Os japoneses, quando escrevendo ou lendo horizontalmente, colocam o passado à esquerda e o futuro à direita. Mas quando escrevem verticalmente, colocam o passado à direita e o futuro à esquerda, e o movimento de uma linha para a outra é da direita para a esquerda, lembrou o professor.

Falantes de mandarim representam o tempo de baixo para cima e vice-versa. Ao dizer mês acima, querem dizer mês passado. Mês abaixo significa próximo mês. Esse tipo de movimento pode ter relação com o modo de escrever de cima para baixo. Mas também há uma relação com o curso do rio, disse o palestrante.

Durante a filosofia helenística, os estoicos também consideraram o tempo como um continuum de divisões infinitas, tratando o passado, o presente e o futuro como parte do tempo. O agora seria a fronteira entre o passado e o futuro. Mas também consideram dois tipos de presente, como Aristóteles.

Macedônios definiram o tempo como intervalos de movimento, ou a média entre movimentos velozes e demorados, sendo o tempo constituído de passado, presente e futuro.

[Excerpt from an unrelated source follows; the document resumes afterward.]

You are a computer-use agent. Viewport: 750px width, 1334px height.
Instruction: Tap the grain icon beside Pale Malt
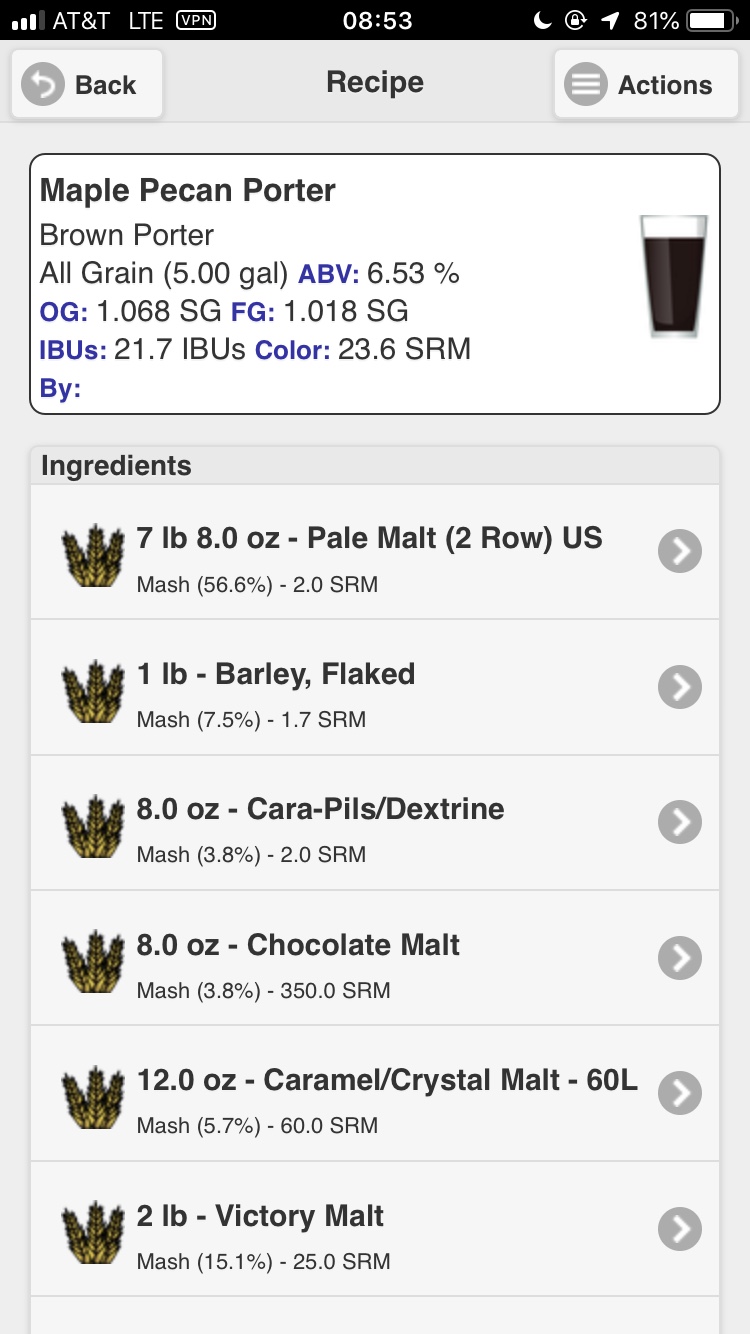93,554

Mas a definição do número de movimentos, que é central em Aristóteles, não está nos outros pensadores, disse o professor. A importância disso é que o tempo torna-se dependente do movimento em relação ao antes e ao depois, o que significa que o tempo é um tipo de ordem e não uma medida como comumente se supõe. O tempo seria uma ordem universal capaz de relacionar todas as alterações umas com as outras. O ego, portanto, seria algo em movimento, algo de que o tempo depende para sua própria existência.